Habló siempre en el mismo tono, con acento frío. Al terminar, nadie le contestó. Un rato después, Sheng preguntó:
—Si es cierto que la retaguardia está perdida, como dice Li Kuo-fan, ¿qué harán los blancos después de cruzar el río?
—Continuarán retirándose —contestó el general, imperturbable.
Levantó su cara abatida y miró uno a uno a los comandantes.
—No nos engañemos con esperanzas inútiles —dijo—. La ayuda que esperábamos de los blancos no llegará. No puede llegar. No contamos con ninguna ayuda posible.
—¿Dejarán morir aquí a sus propios soldados?, —exclamó horrorizado Yao Yung, que en realidad era demasiado sensible para el cargo que desempeñaba.
—Sus superiores consideran que tendrán menos pérdidas si les dejan luchar solos para librarse de los japoneses, que si envían más soldados en su, socorro, porque saben que también corren el mismo peligro de perderse —expuso el general.
—Entonces, ¿por qué luchar? —inquirió Sheng.

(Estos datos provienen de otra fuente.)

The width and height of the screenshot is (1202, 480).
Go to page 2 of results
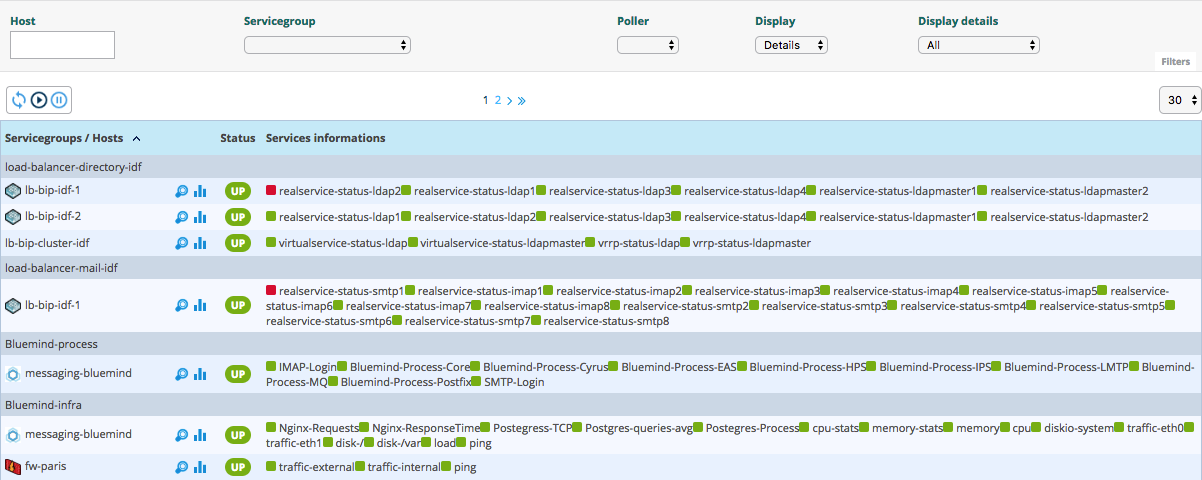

—Cada cual puede contestarse a sí mismo —replicó sombríamente el general—. De todas maneras; ésas son las órdenes. ¿Hay algún voluntario entre ustedes?

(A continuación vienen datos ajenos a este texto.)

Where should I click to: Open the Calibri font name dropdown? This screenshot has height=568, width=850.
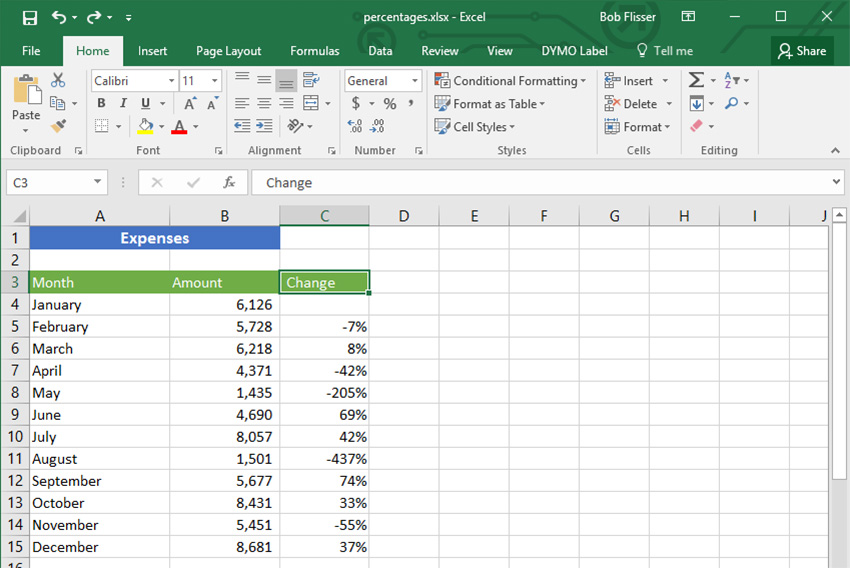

El general, a pesar de que recordaba las palabras del Presidente indicándole que toda misión difícil, que otros no se atrevieran a desempeñar, la confiara a Sheng, y a pesar de reconocer que él eral el más indicado para llevarla a término y que en aquella ocasión contestó que siempre estaría dispuesto a cumplirla, no quiso tomar la iniciativa de obligar a un hombre a salir al encuentro de una muerte segura y, en consecuencia, formuló la pregunta y aguardó a que sus comandantes contestaran.
Pero todos permanecían callados.
—¿Prefieren decidir entre ustedes o quieren que yo lo designe? —volvió a preguntar el general viendo que ninguno hablaba.

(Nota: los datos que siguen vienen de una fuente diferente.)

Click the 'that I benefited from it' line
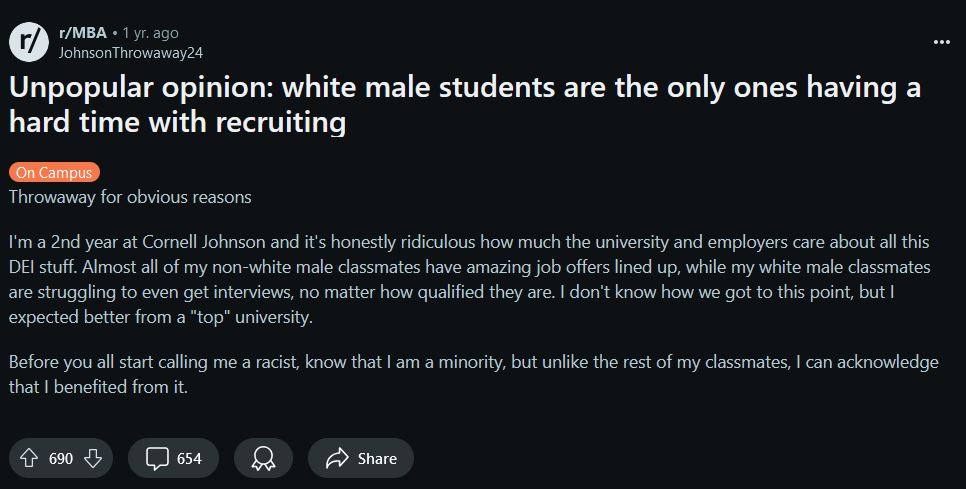 [x=98, y=386]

Pao Chen escupió en el suelo, pero siguió callado. Yao Yung pensaba en su esposa y en sus hijos, y no dijo nada. Chan Yu no habló, porque sabía de antemano que el general necesitaba de él, por ser ayudante, y no le dejaría partir. Finalmente, Sheng, después de mirar detenidamente a todos y recordar la promesa hecha al Presidente, avanzó violentamente y dijo:
—¡Bien! Puesto que todos callan y yo soy el único que, según parece, conserva la voz, ¡hablaré! Yo abriré camino a los blancos. Pero quisiera saber una cosa: por qué causa están acorralados. Quisiera estar convencido de que tengo el deber de cumplir esa misión.
—Yo no sé nada —dijo el general—. A mí no me han dicho nada. Sólo me han dado esa orden. Lo único que debo hacer es elegir entre cumplirla o no. Hasta ahora he obedecido. Si usted va, seguiré obedeciendo; si rehúsa…
Sheng se sentía interiormente atormentado. Era evidente que no se les había dicho nada, y nadie sabía lo que hacían los blancos ni por qué. Los chinos luchaban fieramente a su lado para sostener sus líneas y, de pronto, sin avisarles, retrocedían treinta millas, la etapa de un día de marcha. Ahora, súbitamente, los blancos habían vuelto a ser acorralados Y nadie sabía cómo había ocurrido.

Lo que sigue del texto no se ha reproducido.